TASK INSTRUCTIONS ▸
Return, unchanged, the part of the dataset excerpt that opens with the line containing "The image size is (880, 465)." and closes with the line containing "(869, 576).", including both of those lines. Return nothing else.

(Dataset excerpt)

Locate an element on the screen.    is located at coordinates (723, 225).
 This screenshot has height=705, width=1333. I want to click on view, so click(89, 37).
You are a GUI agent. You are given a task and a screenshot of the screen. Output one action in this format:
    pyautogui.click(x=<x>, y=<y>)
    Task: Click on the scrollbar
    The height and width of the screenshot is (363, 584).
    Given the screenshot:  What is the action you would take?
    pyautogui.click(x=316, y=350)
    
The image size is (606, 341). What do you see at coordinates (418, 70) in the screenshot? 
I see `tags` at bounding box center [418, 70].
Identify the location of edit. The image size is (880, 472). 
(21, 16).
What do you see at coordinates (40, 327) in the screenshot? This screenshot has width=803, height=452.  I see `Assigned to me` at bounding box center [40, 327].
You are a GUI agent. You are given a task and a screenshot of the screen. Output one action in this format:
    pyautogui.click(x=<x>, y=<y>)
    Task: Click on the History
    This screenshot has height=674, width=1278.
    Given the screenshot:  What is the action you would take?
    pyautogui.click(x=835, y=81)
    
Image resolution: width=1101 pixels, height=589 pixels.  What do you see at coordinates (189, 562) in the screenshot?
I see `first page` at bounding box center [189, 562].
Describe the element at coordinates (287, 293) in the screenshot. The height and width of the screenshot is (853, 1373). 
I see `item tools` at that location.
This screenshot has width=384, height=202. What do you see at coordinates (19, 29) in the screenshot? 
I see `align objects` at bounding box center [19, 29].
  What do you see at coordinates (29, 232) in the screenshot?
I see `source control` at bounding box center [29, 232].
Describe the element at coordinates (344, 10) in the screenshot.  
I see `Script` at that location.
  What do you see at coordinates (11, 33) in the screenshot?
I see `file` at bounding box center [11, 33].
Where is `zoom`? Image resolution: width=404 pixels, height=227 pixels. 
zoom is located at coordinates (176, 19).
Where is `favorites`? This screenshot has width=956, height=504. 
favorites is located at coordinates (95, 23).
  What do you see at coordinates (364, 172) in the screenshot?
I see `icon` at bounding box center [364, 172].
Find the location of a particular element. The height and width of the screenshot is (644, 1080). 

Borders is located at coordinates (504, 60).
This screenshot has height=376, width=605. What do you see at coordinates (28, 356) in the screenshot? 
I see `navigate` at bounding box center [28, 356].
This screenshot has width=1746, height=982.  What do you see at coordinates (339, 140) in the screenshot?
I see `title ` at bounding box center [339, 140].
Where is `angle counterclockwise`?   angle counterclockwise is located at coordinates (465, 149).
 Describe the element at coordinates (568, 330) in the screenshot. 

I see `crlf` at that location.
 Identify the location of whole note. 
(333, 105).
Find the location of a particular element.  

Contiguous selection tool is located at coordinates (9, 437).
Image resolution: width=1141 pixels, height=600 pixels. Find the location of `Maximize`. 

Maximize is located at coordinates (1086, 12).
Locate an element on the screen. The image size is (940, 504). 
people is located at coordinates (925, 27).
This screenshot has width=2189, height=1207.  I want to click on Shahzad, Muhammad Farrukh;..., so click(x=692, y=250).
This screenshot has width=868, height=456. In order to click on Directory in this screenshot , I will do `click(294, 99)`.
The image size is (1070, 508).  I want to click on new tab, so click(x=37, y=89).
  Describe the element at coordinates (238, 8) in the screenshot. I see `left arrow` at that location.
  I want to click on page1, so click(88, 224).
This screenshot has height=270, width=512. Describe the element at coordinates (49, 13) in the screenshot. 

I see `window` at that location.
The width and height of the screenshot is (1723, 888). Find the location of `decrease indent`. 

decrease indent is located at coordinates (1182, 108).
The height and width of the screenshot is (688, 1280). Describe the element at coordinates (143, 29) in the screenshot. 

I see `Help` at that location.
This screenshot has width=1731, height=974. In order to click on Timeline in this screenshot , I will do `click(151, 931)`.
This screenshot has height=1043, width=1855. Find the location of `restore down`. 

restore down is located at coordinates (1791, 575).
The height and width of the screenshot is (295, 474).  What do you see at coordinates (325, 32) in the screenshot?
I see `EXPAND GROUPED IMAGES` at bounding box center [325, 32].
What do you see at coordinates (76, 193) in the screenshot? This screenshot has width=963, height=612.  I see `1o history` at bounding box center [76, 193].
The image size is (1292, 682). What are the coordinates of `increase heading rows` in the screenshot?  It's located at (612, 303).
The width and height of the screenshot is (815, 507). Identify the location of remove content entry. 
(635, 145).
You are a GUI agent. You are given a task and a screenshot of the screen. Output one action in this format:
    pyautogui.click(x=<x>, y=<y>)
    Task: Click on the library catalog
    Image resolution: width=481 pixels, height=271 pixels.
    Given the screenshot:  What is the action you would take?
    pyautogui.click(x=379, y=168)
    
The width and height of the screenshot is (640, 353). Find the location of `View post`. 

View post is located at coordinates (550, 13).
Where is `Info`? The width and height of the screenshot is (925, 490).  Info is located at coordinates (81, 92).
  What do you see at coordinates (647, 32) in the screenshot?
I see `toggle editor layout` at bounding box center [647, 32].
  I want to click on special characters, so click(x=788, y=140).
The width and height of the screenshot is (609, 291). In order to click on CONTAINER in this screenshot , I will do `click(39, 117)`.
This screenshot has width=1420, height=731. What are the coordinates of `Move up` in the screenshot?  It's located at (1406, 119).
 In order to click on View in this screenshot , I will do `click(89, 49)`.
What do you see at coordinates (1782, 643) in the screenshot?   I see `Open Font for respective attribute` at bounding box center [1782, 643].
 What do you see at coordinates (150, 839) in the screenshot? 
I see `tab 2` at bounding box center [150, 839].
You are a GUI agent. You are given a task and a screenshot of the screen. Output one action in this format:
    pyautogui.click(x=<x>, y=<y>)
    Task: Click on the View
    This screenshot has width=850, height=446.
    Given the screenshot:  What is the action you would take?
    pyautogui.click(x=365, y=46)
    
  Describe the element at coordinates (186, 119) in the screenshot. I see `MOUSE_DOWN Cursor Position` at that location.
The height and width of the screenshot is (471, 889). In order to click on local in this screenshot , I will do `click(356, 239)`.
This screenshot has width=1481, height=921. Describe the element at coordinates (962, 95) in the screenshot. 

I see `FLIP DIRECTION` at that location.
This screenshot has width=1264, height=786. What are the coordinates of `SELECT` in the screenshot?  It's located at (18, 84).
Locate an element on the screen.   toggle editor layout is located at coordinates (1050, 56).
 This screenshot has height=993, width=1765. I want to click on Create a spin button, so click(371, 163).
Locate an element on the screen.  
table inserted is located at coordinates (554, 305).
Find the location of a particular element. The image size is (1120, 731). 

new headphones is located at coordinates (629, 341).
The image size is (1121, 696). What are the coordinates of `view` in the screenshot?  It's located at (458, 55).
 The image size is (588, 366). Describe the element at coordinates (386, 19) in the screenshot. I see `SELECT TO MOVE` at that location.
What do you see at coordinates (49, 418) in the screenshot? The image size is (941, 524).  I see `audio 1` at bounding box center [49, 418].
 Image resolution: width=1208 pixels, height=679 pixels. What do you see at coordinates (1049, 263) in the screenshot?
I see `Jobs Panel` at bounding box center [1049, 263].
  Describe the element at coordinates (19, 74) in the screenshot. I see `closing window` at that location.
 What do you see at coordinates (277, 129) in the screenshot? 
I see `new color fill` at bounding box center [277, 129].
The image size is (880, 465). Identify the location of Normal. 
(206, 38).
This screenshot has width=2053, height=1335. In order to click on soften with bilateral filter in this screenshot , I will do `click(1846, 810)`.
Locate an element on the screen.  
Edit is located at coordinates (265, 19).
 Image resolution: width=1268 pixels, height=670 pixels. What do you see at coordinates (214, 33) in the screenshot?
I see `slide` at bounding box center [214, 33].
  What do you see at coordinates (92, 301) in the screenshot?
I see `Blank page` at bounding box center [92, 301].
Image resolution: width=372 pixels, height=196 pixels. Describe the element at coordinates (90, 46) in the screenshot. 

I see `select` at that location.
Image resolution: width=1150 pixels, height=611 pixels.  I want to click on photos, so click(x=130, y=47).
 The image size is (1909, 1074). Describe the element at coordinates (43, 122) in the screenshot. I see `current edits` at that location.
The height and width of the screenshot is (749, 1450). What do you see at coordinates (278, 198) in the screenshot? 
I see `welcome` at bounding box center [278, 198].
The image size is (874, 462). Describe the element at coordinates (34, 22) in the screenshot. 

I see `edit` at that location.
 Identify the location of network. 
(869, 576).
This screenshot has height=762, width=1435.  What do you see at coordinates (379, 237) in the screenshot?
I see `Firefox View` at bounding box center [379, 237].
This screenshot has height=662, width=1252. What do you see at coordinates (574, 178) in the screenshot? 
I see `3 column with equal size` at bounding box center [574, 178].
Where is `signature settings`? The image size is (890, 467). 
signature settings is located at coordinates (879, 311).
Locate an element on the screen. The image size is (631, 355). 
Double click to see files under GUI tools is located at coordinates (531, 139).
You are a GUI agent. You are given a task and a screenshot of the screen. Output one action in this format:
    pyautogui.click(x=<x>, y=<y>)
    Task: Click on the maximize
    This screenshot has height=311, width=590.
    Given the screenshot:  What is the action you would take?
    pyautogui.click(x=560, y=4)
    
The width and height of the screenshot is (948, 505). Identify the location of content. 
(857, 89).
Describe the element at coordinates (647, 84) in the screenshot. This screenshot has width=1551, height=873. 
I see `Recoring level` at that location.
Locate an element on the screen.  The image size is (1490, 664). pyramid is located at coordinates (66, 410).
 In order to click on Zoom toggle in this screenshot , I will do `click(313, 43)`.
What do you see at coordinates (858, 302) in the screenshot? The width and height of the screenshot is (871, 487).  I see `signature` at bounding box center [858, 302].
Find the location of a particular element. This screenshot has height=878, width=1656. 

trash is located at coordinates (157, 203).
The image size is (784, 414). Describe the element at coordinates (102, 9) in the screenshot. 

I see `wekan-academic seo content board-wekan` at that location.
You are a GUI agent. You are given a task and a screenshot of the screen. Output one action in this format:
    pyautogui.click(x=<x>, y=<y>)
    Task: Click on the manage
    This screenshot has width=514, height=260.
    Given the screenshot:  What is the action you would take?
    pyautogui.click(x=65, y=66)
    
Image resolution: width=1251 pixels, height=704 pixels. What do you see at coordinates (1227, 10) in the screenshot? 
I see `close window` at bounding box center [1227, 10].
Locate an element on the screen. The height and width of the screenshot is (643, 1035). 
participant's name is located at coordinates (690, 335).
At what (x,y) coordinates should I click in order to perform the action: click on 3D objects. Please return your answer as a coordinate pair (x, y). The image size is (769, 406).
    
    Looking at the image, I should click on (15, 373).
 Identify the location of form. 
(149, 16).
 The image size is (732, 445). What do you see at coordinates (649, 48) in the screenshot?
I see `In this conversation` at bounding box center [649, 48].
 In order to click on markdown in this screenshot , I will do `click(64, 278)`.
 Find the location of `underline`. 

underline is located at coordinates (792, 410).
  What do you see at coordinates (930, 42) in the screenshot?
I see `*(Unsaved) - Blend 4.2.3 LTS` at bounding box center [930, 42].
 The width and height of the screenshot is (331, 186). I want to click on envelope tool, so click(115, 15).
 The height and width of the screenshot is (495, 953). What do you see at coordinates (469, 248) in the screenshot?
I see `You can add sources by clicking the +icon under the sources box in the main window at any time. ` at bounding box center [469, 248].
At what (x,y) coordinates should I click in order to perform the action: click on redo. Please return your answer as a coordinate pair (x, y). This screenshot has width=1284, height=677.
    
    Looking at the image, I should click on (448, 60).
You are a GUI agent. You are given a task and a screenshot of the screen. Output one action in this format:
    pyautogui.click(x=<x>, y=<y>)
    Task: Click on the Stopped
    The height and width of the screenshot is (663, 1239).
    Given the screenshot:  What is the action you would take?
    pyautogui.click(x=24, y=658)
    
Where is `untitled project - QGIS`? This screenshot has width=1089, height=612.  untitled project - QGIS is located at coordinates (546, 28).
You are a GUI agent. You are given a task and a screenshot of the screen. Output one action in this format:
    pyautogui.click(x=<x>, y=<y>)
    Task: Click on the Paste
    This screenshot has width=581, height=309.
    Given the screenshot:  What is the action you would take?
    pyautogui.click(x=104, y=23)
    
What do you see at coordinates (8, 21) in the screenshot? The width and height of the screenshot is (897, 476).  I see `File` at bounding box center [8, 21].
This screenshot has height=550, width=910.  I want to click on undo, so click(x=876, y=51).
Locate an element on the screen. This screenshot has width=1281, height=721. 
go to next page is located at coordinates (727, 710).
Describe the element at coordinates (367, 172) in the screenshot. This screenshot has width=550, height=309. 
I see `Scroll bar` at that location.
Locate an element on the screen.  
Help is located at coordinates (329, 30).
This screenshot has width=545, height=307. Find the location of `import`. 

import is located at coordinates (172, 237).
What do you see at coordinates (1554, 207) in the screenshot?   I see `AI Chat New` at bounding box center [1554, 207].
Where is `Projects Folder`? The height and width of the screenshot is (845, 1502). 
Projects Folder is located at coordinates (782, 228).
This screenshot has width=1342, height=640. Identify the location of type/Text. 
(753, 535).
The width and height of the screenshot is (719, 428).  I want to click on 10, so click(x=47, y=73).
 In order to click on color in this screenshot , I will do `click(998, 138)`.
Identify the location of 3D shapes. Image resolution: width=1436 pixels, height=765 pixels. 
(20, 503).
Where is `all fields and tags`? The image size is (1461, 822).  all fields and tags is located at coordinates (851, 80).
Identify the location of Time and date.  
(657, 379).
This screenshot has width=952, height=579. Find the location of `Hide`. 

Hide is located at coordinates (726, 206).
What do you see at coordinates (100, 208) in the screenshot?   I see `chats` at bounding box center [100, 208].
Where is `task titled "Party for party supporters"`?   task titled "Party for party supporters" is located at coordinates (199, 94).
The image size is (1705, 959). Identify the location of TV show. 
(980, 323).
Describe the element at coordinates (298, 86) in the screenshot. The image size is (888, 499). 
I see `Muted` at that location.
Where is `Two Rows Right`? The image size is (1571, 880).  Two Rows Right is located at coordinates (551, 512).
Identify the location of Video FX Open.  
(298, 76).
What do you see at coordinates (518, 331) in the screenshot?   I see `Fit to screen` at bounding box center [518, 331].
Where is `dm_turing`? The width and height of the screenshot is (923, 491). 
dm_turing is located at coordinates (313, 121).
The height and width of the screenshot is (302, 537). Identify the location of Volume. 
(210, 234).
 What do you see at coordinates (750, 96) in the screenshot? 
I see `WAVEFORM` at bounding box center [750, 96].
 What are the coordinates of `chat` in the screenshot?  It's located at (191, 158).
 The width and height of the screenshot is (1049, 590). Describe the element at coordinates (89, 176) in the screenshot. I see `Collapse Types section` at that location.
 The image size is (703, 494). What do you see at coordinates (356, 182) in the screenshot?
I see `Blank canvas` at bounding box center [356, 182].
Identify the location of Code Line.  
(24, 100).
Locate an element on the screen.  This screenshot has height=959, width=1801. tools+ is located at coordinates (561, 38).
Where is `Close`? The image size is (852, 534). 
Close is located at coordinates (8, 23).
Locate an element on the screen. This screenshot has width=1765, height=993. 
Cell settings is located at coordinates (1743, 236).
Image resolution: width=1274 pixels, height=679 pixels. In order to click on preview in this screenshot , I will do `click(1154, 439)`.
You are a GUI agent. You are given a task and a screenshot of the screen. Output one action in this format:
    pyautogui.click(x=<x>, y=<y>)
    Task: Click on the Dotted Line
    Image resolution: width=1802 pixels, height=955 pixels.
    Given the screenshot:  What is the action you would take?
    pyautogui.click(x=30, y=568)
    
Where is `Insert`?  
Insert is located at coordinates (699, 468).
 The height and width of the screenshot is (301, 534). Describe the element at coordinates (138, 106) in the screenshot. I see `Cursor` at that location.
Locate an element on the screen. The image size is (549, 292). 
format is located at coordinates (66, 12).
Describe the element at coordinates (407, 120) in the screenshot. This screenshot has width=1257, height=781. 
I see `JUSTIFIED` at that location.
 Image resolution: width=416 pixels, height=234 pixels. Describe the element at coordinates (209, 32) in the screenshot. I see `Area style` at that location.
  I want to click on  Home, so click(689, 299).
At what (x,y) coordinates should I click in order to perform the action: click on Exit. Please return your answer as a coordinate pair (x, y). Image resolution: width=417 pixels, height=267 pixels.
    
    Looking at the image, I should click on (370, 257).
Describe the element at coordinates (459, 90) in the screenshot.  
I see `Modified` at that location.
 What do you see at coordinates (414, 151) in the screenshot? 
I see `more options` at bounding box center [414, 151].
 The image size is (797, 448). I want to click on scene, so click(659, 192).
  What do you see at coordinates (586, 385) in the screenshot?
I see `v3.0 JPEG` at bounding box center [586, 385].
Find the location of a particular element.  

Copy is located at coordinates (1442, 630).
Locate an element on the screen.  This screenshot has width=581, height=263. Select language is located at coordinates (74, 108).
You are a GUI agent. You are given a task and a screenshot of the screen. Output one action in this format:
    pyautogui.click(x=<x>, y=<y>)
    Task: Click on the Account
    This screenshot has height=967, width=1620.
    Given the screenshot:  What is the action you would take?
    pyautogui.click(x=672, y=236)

SOLUTION ▸
The image size is (880, 465). Identify the location of Normal. 
(206, 38).
This screenshot has width=2053, height=1335. In order to click on soften with bilateral filter in this screenshot , I will do `click(1846, 810)`.
Locate an element on the screen.  
Edit is located at coordinates (265, 19).
 Image resolution: width=1268 pixels, height=670 pixels. What do you see at coordinates (214, 33) in the screenshot?
I see `slide` at bounding box center [214, 33].
  What do you see at coordinates (92, 301) in the screenshot?
I see `Blank page` at bounding box center [92, 301].
Image resolution: width=372 pixels, height=196 pixels. Describe the element at coordinates (90, 46) in the screenshot. 

I see `select` at that location.
Image resolution: width=1150 pixels, height=611 pixels.  I want to click on photos, so click(x=130, y=47).
 The image size is (1909, 1074). Describe the element at coordinates (43, 122) in the screenshot. I see `current edits` at that location.
The height and width of the screenshot is (749, 1450). What do you see at coordinates (278, 198) in the screenshot? 
I see `welcome` at bounding box center [278, 198].
The image size is (874, 462). Describe the element at coordinates (34, 22) in the screenshot. 

I see `edit` at that location.
 Identify the location of network. 
(869, 576).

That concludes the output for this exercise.